Where We Live

A Design Hub Tucked Into the Park

The architecture of Forest Hills reflects the work of Richard J. Neutra and the District's Hugh Newell Jacobsen, said local architect Travis Price.
The architecture of Forest Hills reflects the work of Richard J. Neutra and the District's Hugh Newell Jacobsen, said local architect Travis Price. (By Andrea Rouda For The Washington Post)

By Andrea Rouda
Special to The Washington Post
Saturday, June 16, 2007

Some of the District's most dramatic houses are hidden inside Rock Creek Park, visible to passersby during only the leafless winter months.

These houses are in Forest Hills, a neighborhood that has somewhat of a split personality. It includes some of Washington's oldest and newest homes, where blocks of grand Tudors and stately Colonials are almost abruptly interrupted by the cutting-edge architecture of ultramodern glass-and-steel homes. But it also includes sections that are much more affordable and grounded in reality, with rows of modest 1940s and '50s split-levels and Cape Cods.

Besides the obvious natural beauty of the surrounding forest, many Forest Hills residents appreciate the mix of architecture on almost every block. That was especially appealing to Travis Price, an architect, who felt lucky, he said, when he found the site for his home four years ago. "I thought: 'Man, that's for me. It's challenging, it's right in the center of D.C., and I'm in the forest.' "

His firm, Travis Price Architects, is widely recognized for the outside-the-box designs it creates for its residential clients. He is also director of one of the graduate programs in architecture at Catholic University.

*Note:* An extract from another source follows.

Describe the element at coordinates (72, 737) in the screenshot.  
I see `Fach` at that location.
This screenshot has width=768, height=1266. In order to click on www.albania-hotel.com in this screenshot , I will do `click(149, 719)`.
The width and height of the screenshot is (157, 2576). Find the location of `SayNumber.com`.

"Forest Hills has always embraced authentic change," he said, citing the work of several famous architects, including the internationally known Richard J. Neutra and the District's Hugh Newell Jacobsen. "Modernism is growing constantly, and there's something from every decade."

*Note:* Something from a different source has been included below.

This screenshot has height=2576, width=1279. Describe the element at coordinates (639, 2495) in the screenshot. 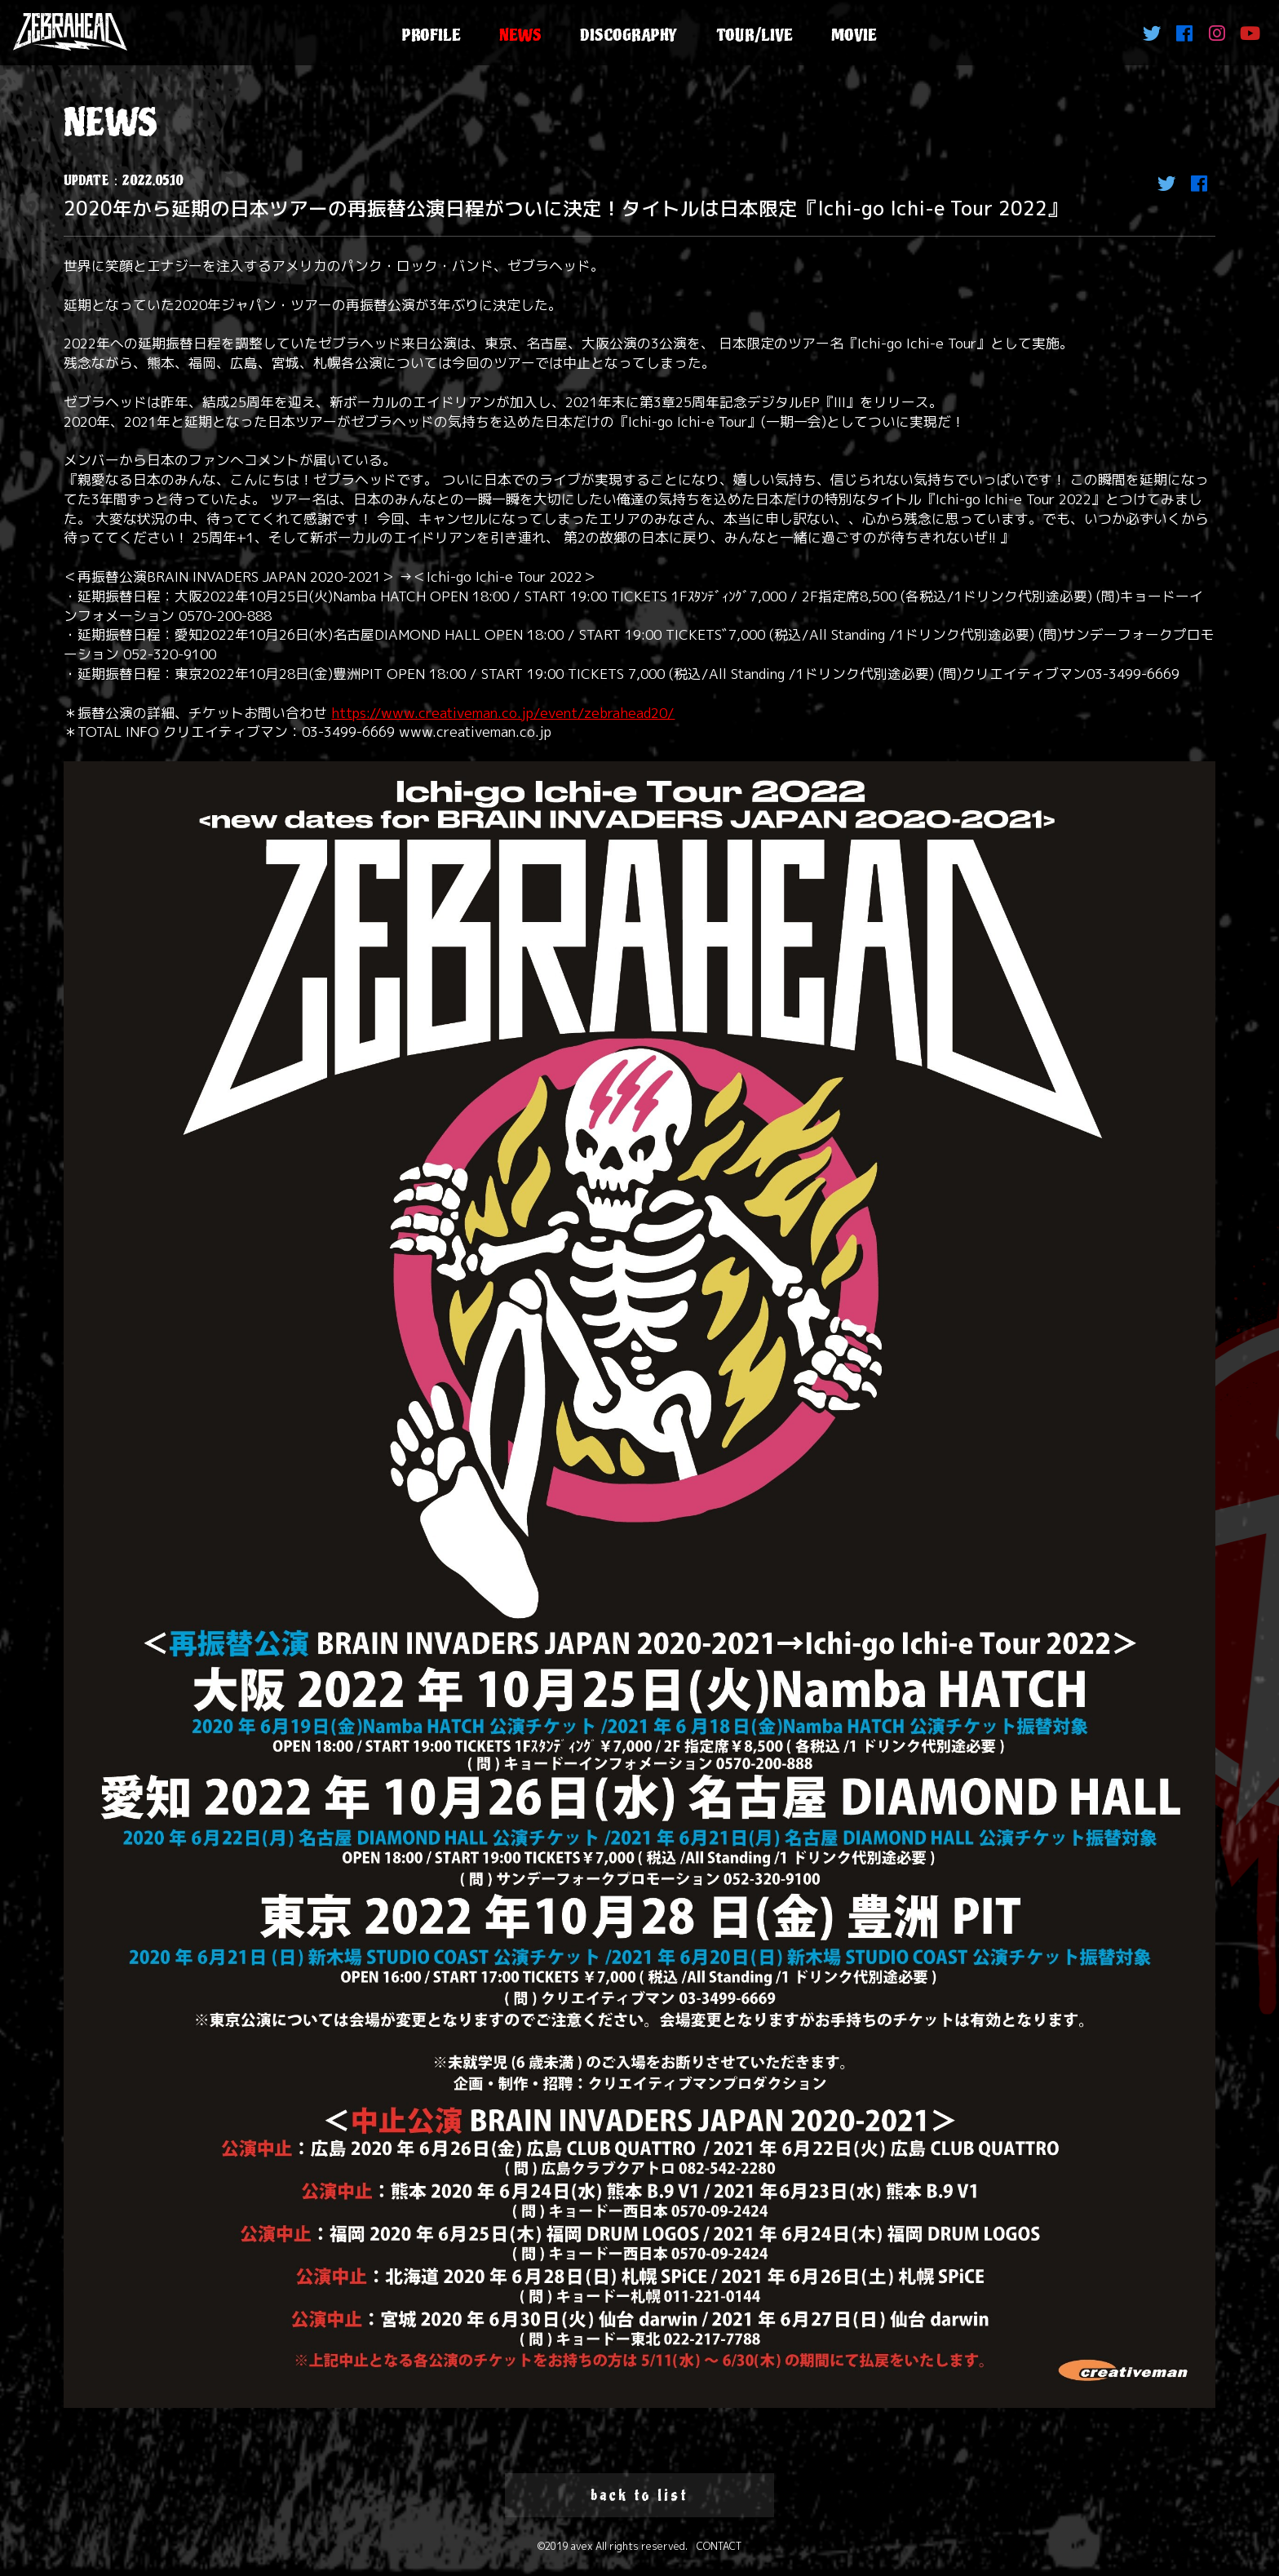

I see `back to list` at that location.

Price placed the front of his house between two neighbors at the far end of a cul-de-sac, facing out into a conventional street scene complete with a basketball hoop for the kids. But from the rear, it's quite a different story: The house appears to hang precipitously into and over a chunk of Rock Creek Park.

"The back yard is a jungle, there's no lawn to mow, and the kids can climb trees," Price said. To make sure his neighborhood wouldn't be saddled with what he derided as a McMansion, Price offered to design his next-door neighbor's house. Like his own, it backs dramatically over the park's untamed landscape. "The natural setting feeds my philosophy of being at peace with nature," Price said.

Forest Hills was first home to the Piscataway Indian tribe and later to Civil War encampments. In 1929, the Forest Hills Citizens Association was established to ensure that the beauty of the landscape remained unharmed.

Homeowners seeking to build along the perimeters of Rock Creek Park have a few more hoops to jump through than homeowners in other parts of the city. "In all, it takes about three months of extra time to get approval from the tree and slope people, the Fine Arts Commission, and the local ANC [Advisory Neighborhood Commission]," Price said. "It's not about style, whether it's old or new -- they are flexible. Rather, it's about having minimal impact on the environment."

Rebecca Israel, a real estate agent with Randall Hagner, has lived in the neighborhood for 12 years and raised two children there. She's a widow and shares her home with her pug, Samantha.

"One of the nicest things about living here is that you can usually see into other people's back yards, which seems to increase the size of your own back yard," she said.

On the downside, "it's harder to meet your neighbors because there are no sidewalks," she said. "It's not really a walking kind of place. Also, because many of the homeowners are affluent enough to have several homes in other cities, more than a few mansions are unoccupied for most of the year."